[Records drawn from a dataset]
---
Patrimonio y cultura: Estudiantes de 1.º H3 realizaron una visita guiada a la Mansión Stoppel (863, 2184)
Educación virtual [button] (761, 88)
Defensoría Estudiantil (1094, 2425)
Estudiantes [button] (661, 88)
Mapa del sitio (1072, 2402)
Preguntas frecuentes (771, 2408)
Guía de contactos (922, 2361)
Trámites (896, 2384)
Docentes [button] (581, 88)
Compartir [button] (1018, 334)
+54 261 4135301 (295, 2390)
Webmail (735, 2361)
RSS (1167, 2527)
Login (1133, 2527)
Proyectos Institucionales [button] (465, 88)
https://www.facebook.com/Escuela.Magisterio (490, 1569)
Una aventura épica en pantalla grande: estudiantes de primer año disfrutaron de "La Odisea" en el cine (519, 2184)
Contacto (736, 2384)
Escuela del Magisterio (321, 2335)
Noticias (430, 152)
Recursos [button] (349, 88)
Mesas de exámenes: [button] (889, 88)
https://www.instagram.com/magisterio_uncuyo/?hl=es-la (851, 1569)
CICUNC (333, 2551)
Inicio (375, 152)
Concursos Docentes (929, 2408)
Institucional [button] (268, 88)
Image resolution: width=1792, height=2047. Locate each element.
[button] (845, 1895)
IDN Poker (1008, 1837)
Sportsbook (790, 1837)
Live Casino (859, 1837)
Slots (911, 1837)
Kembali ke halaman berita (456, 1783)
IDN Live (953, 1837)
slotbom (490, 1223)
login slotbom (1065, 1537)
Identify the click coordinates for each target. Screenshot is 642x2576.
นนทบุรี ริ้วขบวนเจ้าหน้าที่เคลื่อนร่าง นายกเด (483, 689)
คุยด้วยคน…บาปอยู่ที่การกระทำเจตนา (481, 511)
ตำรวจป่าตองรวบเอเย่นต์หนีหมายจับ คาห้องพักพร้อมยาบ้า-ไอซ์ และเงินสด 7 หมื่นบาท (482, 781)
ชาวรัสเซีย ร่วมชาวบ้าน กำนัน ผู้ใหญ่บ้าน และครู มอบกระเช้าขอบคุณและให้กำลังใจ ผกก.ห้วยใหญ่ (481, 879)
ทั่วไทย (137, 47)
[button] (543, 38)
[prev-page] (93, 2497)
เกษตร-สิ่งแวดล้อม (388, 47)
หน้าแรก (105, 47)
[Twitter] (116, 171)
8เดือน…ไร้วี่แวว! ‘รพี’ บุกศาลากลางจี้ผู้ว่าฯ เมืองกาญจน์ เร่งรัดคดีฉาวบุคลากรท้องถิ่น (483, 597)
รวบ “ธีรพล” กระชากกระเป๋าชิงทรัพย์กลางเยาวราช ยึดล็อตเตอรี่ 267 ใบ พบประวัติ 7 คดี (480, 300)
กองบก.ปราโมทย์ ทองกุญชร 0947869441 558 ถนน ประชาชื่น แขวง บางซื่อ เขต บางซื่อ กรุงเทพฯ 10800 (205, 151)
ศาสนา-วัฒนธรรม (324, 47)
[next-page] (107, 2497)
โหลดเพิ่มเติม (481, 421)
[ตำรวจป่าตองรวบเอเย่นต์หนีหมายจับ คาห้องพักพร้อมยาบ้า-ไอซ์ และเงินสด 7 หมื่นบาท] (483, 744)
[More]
---
*Try it*
Transcribe every record verbatim.

*Solution below*
Patrimonio y cultura: Estudiantes de 1.º H3 realizaron una visita guiada a la Mansión Stoppel (863, 2184)
Educación virtual [button] (761, 88)
Defensoría Estudiantil (1094, 2425)
Estudiantes [button] (661, 88)
Mapa del sitio (1072, 2402)
Preguntas frecuentes (771, 2408)
Guía de contactos (922, 2361)
Trámites (896, 2384)
Docentes [button] (581, 88)
Compartir [button] (1018, 334)
+54 261 4135301 (295, 2390)
Webmail (735, 2361)
RSS (1167, 2527)
Login (1133, 2527)
Proyectos Institucionales [button] (465, 88)
https://www.facebook.com/Escuela.Magisterio (490, 1569)
Una aventura épica en pantalla grande: estudiantes de primer año disfrutaron de "La Odisea" en el cine (519, 2184)
Contacto (736, 2384)
Escuela del Magisterio (321, 2335)
Noticias (430, 152)
Recursos [button] (349, 88)
Mesas de exámenes: [button] (889, 88)
https://www.instagram.com/magisterio_uncuyo/?hl=es-la (851, 1569)
CICUNC (333, 2551)
Inicio (375, 152)
Concursos Docentes (929, 2408)
Institucional [button] (268, 88)
Image resolution: width=1792, height=2047. Locate each element.
[button] (845, 1895)
IDN Poker (1008, 1837)
Sportsbook (790, 1837)
Live Casino (859, 1837)
Slots (911, 1837)
Kembali ke halaman berita (456, 1783)
IDN Live (953, 1837)
slotbom (490, 1223)
login slotbom (1065, 1537)
Identify the click coordinates for each target. Screenshot is 642x2576.
นนทบุรี ริ้วขบวนเจ้าหน้าที่เคลื่อนร่าง นายกเด (483, 689)
คุยด้วยคน…บาปอยู่ที่การกระทำเจตนา (481, 511)
ตำรวจป่าตองรวบเอเย่นต์หนีหมายจับ คาห้องพักพร้อมยาบ้า-ไอซ์ และเงินสด 7 หมื่นบาท (482, 781)
ชาวรัสเซีย ร่วมชาวบ้าน กำนัน ผู้ใหญ่บ้าน และครู มอบกระเช้าขอบคุณและให้กำลังใจ ผกก.ห้วยใหญ่ (481, 879)
ทั่วไทย (137, 47)
[button] (543, 38)
[prev-page] (93, 2497)
เกษตร-สิ่งแวดล้อม (388, 47)
หน้าแรก (105, 47)
[Twitter] (116, 171)
8เดือน…ไร้วี่แวว! ‘รพี’ บุกศาลากลางจี้ผู้ว่าฯ เมืองกาญจน์ เร่งรัดคดีฉาวบุคลากรท้องถิ่น (483, 597)
รวบ “ธีรพล” กระชากกระเป๋าชิงทรัพย์กลางเยาวราช ยึดล็อตเตอรี่ 267 ใบ พบประวัติ 7 คดี (480, 300)
กองบก.ปราโมทย์ ทองกุญชร 0947869441 558 ถนน ประชาชื่น แขวง บางซื่อ เขต บางซื่อ กรุงเทพฯ 10800 (205, 151)
ศาสนา-วัฒนธรรม (324, 47)
[next-page] (107, 2497)
โหลดเพิ่มเติม (481, 421)
[ตำรวจป่าตองรวบเอเย่นต์หนีหมายจับ คาห้องพักพร้อมยาบ้า-ไอซ์ และเงินสด 7 หมื่นบาท] (483, 744)
[More]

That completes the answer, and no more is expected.